• ASSIGNED TASK: Beginning with the line that contains "Select checkbox next" and ending with the line that contains "1080x436 pixels. How", reproduce the lines of the entries below exactly, omitting pictures.

• MATERIAL FOR THIS TASK:
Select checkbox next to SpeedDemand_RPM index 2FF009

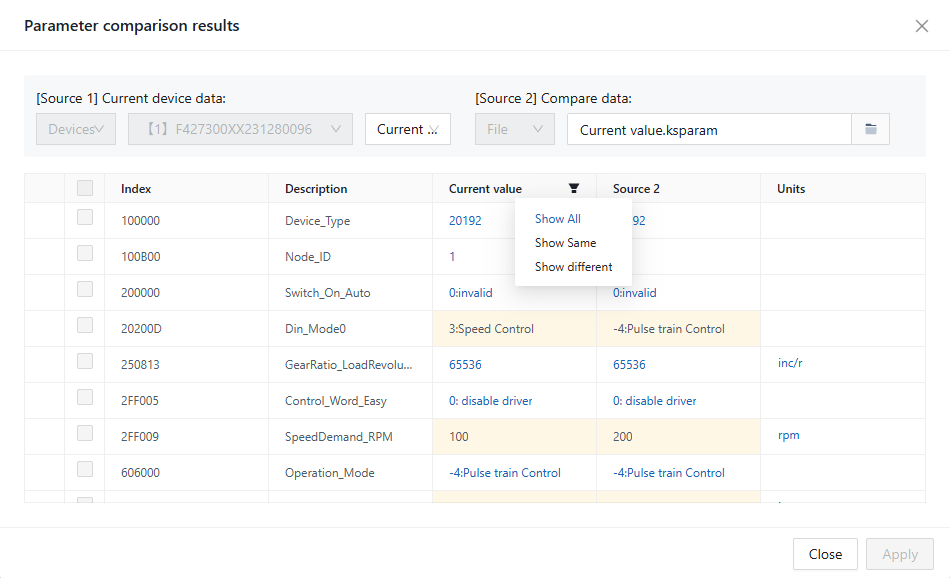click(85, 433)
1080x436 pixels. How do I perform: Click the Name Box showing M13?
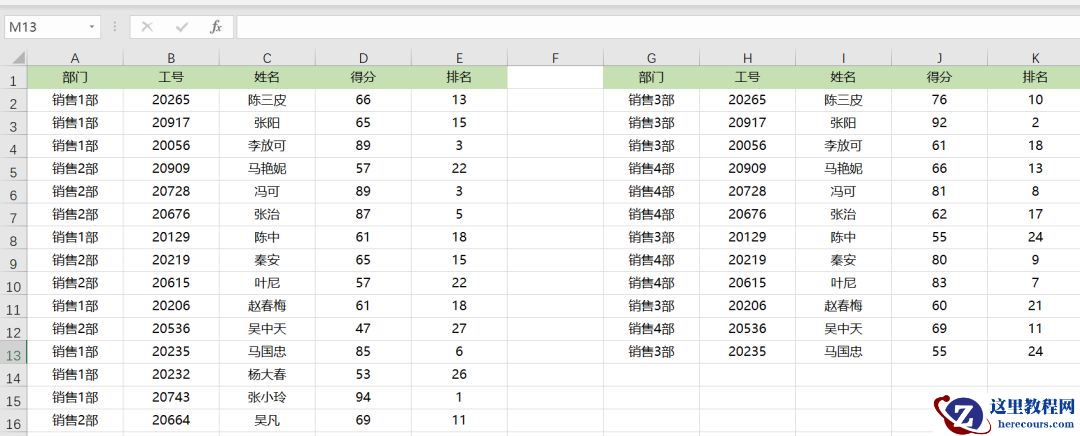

==

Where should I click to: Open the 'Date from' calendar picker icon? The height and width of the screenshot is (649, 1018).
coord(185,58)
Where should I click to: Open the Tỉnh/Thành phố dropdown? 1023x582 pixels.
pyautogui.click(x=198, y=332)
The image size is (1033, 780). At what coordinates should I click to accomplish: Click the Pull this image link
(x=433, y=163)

* * *

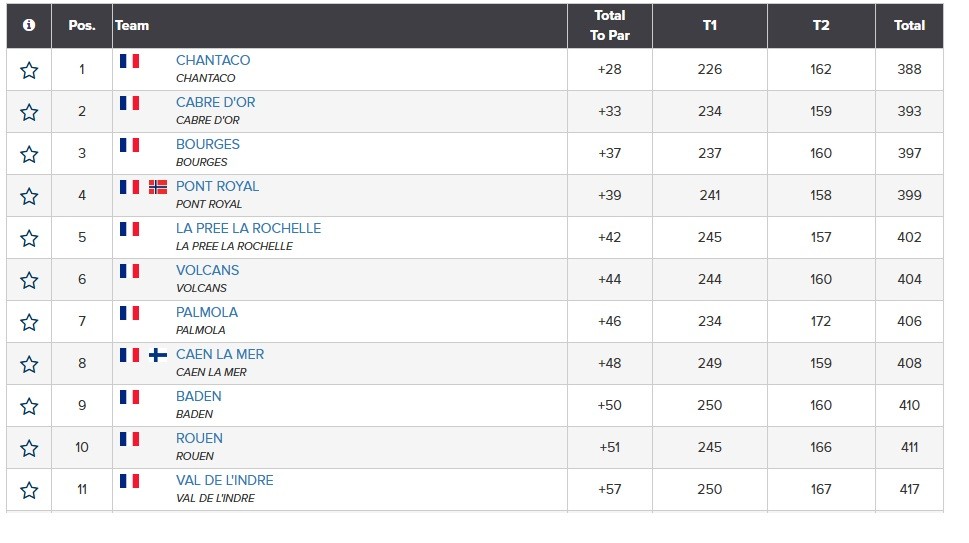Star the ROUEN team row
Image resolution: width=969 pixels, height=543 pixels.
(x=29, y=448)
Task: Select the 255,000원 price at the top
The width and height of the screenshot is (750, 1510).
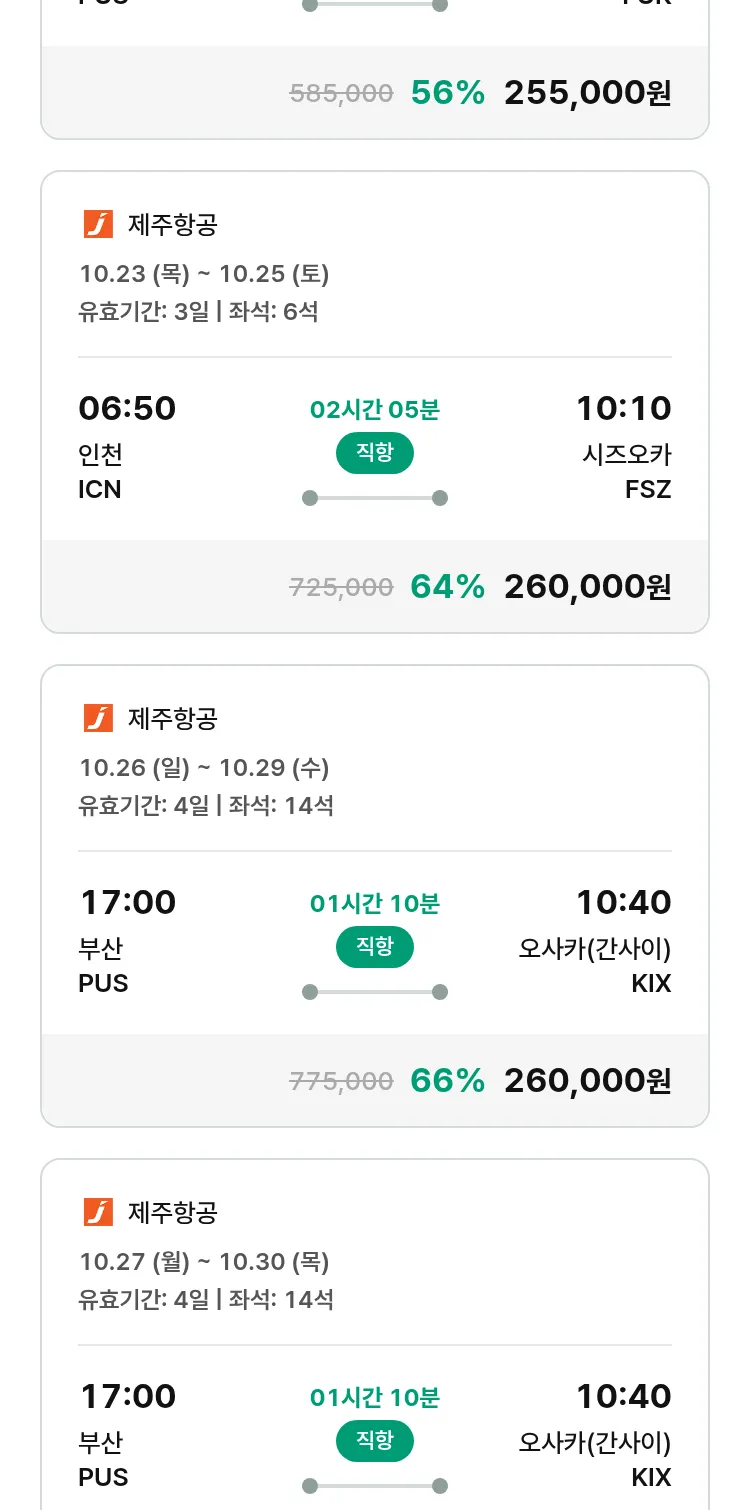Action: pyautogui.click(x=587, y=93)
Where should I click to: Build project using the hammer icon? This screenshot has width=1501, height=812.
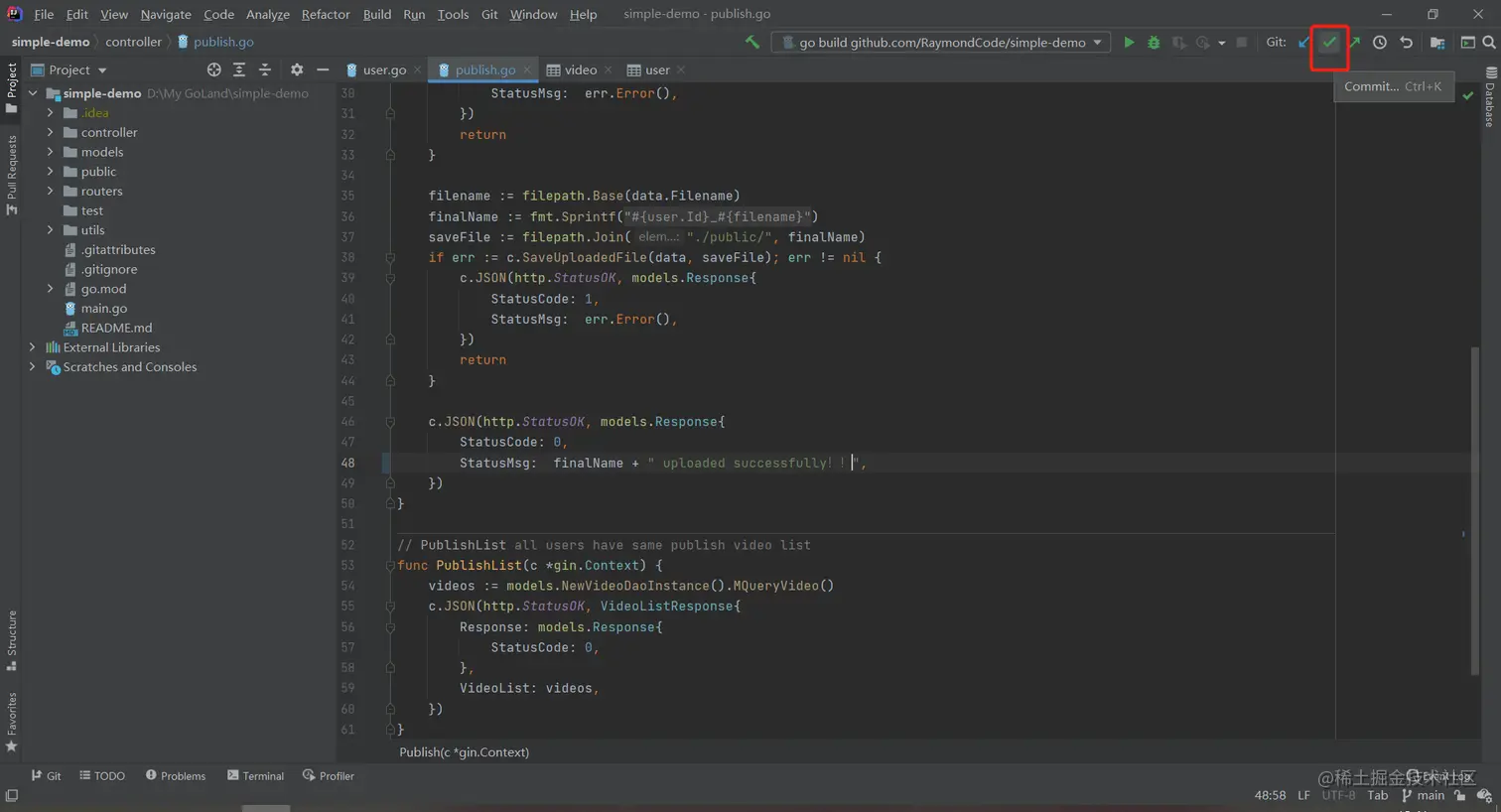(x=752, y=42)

• RESULT OF THIS TASK:
Select checkbox next to SpeedDemand_RPM index 2FF009

click(85, 433)
1080x436 pixels. How do I perform: Click the Name Box showing M13?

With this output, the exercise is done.